**Your task:**
Among the lines below, keep only those from the one containing "Open Scott Kacsmar's" through the one containing "Task: Open web search result for historique", and reproduce them exactly.

**Supplied material:**

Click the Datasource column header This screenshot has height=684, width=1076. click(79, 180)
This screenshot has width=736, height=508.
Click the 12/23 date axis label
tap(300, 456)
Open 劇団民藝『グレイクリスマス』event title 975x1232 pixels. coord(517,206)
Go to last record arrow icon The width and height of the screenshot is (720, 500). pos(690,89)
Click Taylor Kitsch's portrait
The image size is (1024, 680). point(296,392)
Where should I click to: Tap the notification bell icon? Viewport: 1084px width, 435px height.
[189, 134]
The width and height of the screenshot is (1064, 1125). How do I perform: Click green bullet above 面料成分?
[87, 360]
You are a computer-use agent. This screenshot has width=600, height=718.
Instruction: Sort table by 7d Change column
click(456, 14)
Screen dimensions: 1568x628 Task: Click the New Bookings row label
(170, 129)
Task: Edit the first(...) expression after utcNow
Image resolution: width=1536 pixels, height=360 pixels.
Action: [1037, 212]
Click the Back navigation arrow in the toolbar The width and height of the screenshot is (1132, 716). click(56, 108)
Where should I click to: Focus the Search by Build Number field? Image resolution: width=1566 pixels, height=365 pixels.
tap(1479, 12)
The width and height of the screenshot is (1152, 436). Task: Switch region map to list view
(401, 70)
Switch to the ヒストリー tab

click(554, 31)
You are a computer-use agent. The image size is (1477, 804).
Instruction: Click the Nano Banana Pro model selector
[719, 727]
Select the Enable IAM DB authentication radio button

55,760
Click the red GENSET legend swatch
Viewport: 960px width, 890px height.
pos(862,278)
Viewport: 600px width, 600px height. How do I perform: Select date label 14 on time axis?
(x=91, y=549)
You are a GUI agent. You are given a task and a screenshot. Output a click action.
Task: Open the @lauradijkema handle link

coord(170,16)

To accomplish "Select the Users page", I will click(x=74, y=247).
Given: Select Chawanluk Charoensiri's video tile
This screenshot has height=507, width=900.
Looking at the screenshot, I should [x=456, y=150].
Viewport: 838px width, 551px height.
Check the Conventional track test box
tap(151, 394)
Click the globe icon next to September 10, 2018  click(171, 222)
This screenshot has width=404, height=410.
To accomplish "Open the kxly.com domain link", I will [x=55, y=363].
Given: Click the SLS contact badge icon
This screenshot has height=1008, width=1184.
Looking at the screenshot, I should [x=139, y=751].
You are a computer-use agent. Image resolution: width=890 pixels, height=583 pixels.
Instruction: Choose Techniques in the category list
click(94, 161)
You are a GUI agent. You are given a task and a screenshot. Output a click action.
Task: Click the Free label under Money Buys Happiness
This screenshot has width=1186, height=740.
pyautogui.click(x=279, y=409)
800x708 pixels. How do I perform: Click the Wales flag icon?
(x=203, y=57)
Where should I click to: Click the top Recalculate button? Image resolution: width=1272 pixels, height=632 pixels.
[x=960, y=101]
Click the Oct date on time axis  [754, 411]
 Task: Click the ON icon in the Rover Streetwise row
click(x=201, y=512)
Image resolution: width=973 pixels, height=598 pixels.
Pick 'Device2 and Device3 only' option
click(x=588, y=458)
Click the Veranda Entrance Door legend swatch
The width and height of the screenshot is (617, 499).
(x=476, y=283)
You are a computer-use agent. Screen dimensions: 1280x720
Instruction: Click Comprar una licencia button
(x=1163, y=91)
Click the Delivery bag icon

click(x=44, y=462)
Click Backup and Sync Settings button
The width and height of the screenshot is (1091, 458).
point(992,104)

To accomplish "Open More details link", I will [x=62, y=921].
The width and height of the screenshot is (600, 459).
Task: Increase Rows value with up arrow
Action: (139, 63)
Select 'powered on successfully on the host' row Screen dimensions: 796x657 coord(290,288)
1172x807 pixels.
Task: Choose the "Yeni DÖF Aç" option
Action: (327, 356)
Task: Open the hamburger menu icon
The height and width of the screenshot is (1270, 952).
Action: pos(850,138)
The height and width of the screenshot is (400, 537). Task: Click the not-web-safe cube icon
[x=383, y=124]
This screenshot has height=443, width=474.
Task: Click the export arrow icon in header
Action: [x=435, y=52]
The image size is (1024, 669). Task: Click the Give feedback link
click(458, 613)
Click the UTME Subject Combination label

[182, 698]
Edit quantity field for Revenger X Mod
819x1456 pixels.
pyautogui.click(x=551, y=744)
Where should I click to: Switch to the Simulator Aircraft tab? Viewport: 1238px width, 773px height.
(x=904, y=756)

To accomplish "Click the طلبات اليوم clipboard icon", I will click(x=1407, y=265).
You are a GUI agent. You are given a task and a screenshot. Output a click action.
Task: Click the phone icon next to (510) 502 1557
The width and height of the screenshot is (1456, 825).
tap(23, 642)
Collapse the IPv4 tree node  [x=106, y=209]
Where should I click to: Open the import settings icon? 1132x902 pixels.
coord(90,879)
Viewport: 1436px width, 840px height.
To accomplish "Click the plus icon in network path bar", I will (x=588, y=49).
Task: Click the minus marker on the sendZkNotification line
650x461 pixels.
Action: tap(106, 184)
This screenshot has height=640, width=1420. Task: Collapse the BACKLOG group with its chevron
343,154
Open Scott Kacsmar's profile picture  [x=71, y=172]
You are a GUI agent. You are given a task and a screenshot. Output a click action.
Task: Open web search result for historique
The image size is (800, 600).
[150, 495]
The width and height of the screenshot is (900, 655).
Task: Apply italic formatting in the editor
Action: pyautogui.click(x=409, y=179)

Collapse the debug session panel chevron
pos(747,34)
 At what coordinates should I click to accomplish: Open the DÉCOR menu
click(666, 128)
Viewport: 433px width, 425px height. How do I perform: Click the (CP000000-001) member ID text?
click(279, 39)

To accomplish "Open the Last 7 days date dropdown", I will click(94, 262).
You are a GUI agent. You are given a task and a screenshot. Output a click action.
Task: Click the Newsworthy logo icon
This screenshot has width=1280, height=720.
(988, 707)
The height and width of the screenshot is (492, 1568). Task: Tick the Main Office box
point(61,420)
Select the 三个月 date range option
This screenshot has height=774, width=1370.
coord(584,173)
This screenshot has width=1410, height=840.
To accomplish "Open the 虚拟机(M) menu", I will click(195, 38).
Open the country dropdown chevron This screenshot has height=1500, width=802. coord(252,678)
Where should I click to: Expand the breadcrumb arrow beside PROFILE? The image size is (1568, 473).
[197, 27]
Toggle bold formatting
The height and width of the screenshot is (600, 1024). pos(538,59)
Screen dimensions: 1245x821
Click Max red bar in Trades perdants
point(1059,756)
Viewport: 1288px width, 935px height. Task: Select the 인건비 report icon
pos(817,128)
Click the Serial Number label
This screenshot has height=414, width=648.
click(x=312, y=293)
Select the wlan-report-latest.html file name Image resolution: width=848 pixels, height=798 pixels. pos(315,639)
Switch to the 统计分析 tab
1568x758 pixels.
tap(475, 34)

**The answer:**
Open Scott Kacsmar's profile picture  [x=71, y=172]
You are a GUI agent. You are given a task and a screenshot. Output a click action.
Task: Open web search result for historique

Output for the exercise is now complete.